VlogBrothers - This is the YouTube channel of Hank and John Green, dedicated entirely to the celebration, collaboration, education and procreation of NerdFighters. NerdFighters are not people who fight Nerds, but are, in fact, self proclaimed Nerds in a constant battle with "WorldSuck." Beyond having their own, totally invented vocabulary of things like French the Llama and the aforementioned NerdFighters, this network of shows and series is a crash course in all things interesting. Hank runs the website EcoGeek and John is an award-winning author. Strangely enough, these two incredibly smart, amazingly pale (they're almost transparent) and terribly nerdy guys make some of the most entertaining video blogs on the Internets. They make me laugh out loud and teach me at least one new thing in every single video. With VlogBrothers, the Greens have created a vibrant multimedia destination for a constantly surprisingly creative community of NerdFighters. Plus, they gave us the word WorldSuck.
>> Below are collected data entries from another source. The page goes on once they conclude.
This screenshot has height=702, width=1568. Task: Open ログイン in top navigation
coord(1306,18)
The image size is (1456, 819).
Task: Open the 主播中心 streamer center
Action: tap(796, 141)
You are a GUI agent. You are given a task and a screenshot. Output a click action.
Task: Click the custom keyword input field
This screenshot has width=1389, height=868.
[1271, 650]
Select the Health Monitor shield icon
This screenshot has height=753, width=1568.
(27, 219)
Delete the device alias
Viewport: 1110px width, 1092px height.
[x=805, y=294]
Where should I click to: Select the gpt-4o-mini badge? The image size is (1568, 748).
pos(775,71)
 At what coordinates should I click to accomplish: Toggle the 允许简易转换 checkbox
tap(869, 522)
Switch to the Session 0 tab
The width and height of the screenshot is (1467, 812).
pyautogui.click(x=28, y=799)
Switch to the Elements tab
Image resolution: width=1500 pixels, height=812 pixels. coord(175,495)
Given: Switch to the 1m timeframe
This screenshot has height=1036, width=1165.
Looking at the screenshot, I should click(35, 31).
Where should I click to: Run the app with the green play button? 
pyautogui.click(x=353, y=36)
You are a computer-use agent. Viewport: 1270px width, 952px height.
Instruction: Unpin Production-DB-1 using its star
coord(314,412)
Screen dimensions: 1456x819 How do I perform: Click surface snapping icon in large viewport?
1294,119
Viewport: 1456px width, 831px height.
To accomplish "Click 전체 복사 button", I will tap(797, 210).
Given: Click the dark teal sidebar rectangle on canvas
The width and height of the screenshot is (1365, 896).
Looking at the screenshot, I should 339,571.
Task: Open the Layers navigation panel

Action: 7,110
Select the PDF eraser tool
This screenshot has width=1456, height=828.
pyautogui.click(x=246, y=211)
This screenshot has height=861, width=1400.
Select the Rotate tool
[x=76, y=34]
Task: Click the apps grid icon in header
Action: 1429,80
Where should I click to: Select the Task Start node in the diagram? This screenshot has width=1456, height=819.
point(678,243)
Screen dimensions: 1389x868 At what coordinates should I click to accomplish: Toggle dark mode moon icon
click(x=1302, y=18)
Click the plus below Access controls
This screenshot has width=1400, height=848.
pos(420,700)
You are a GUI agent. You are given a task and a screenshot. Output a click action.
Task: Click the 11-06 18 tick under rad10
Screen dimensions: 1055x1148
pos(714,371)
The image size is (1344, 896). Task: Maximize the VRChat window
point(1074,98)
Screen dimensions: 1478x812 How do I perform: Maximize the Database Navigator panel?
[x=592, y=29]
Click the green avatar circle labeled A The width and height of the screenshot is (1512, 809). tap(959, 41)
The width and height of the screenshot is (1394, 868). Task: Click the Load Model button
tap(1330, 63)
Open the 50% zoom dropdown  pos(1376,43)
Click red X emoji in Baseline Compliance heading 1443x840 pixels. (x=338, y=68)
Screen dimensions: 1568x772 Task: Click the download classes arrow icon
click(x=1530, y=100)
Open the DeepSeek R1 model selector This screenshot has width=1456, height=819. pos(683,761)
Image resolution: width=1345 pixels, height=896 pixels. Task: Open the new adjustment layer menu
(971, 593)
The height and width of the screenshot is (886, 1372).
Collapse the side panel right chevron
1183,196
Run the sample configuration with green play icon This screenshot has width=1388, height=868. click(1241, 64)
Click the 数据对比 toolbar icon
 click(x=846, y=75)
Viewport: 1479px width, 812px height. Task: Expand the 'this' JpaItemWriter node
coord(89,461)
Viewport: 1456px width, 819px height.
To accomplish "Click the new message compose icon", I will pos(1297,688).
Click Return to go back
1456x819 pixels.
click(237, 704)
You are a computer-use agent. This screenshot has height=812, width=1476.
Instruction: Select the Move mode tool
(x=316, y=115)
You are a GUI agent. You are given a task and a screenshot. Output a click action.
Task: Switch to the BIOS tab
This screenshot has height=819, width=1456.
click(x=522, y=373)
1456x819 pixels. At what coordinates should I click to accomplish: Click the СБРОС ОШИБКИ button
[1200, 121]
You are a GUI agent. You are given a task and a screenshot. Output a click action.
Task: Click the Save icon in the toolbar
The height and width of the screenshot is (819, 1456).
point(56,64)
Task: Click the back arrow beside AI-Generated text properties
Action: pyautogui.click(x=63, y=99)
Ask a Grown Man on Rookie Magazine - RookieMag.com is the unpredictably awesome online fashion magazine run by teen phenom Tavi Gevinson. Ok, the site is for teenage girls -- but since I am the father of two such young women, it's not creepy that I know about it (ok, not totally creepy). If you want to know anything about the complex minds of the people who will someday run the world, this is a great place to find out. Plus the pieces -- about everything from David Sedaris to Pussy Riot -- are not just for girls. ANYWAY... my favorite part of the site is the video series, Ask A Grown Man, where real famous adult guys answer real questions from real teenage women. It's, well, awesomesauce. The episode with Danny Pudi is genius.

TedTalks - TED Conferences are the Coachella of Smart. The world's smartest people get 18 minutes to talk about whatever they want, and many other people pay as much as seven grand to watch -- like Eyes Wide Shut for braniacs. But even if you don't have a spare $7K, YOU can see the best of TED, without getting up from your futon. These videos are what Al Gore had in mind when he invented the Internet. They are entertaining (the "comedy" talks are some of the best), educational (if you want to see why Stephen Hawking is the smartest guy on earth, watch his talk) and, frankly, the very best of what the World Wide Web is. The only bad thing about the TEDTalks Channel is that before you know it, you'll have lost hours of your day watching them. Lost, but not wasted.

BFD: Brain Food Daily - This is a new show, launching this week on the TakePartTV YouTube channel. BFD looks at the stories that the mainstream Internets ignore -- from the longest drought in 60 years to the civil right issues raised by condoms in porn -- and does so with a mix of irony, irreverence and potty humor. If 60 Minutes was 57 minutes shorter and got high, it'd be BFD.

Yes, the web has spawned countless dark alleys and time-wasting cul-de-sacs like "FarmVille" and Justin Bieber that threaten to turn many of us into mindless servants of the Matrix. But I am here to tell you that the Internet can also be used for good. More excellent sites and channels like those above are springing up every day. In fact, I'm sure I've missed dozens if not thousands that you know about and use. Feel free to post links in the comments below.

The point is that spending time doesn't have to mean wasting it. The web is as deep as it is wide, and it's just as valuable as you make it.